>>>
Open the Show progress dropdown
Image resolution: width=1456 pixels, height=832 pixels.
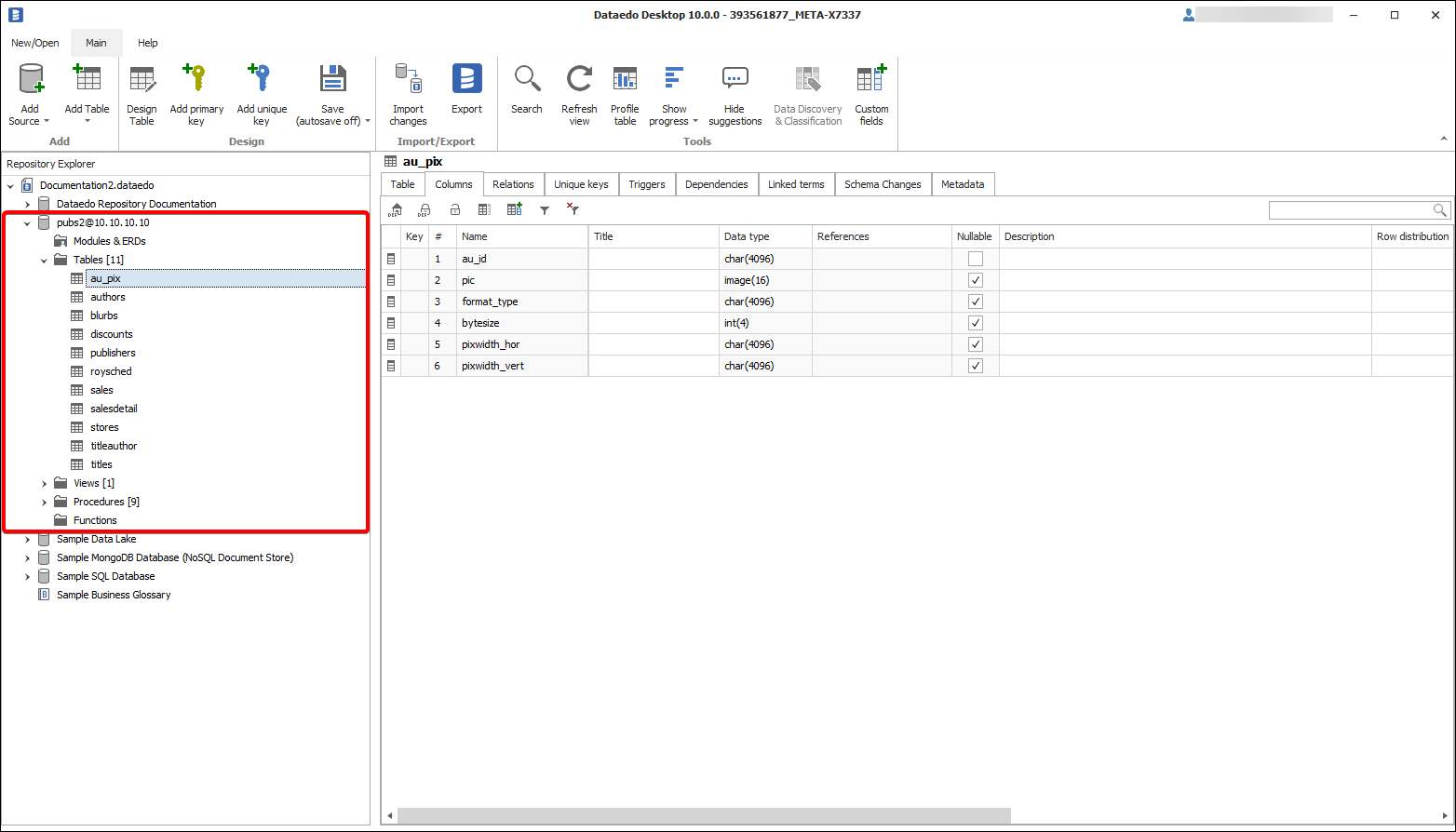(x=674, y=95)
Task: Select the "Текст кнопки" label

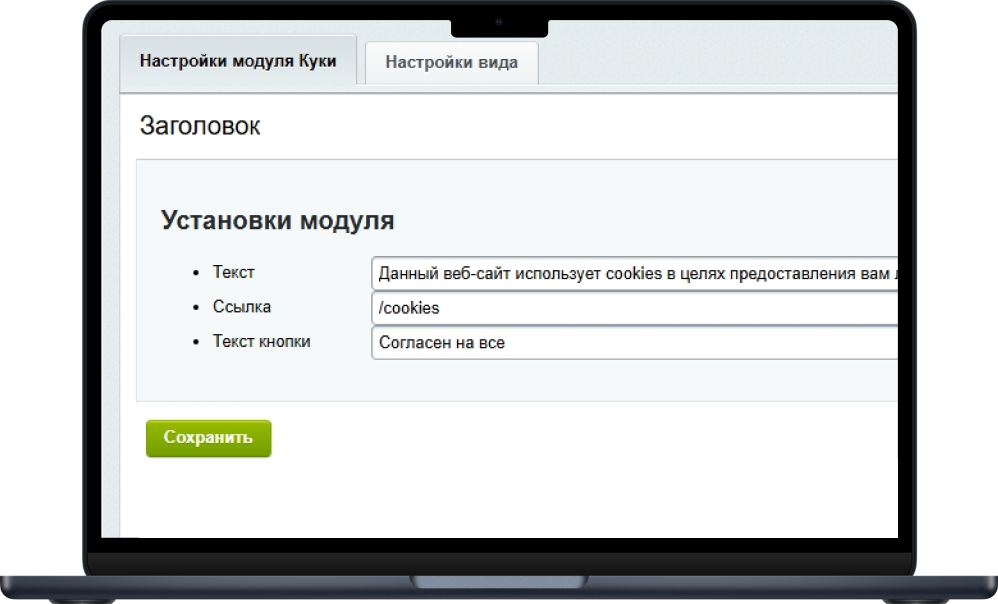Action: (260, 342)
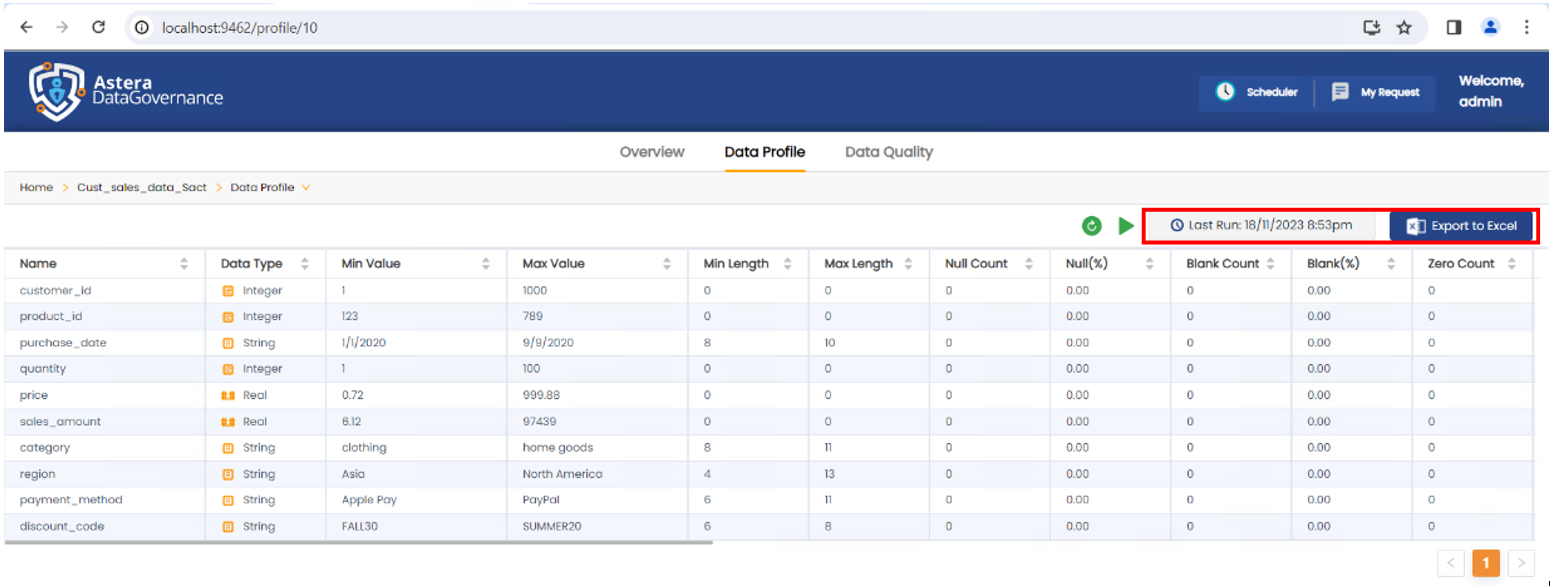Click the green refresh icon
The image size is (1551, 586).
coord(1092,226)
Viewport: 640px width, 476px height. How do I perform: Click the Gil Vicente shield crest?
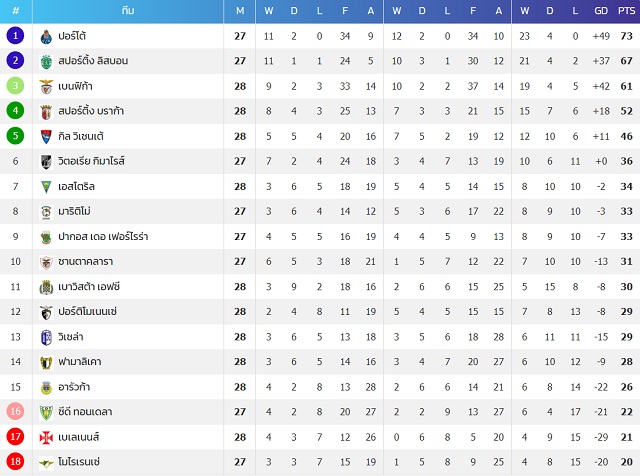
<<<
_TASK PROMPT_: The result should be an exact repetition of all the records. Drop the pictures.

_RESULT OF THE TASK_:
Open the Show progress dropdown
Image resolution: width=1456 pixels, height=832 pixels.
(x=674, y=95)
Task: Select the "Текст кнопки" label

Action: (260, 342)
Click the green refresh icon
The image size is (1551, 586).
coord(1092,226)
Viewport: 640px width, 476px height. How do I perform: Click the Gil Vicente shield crest?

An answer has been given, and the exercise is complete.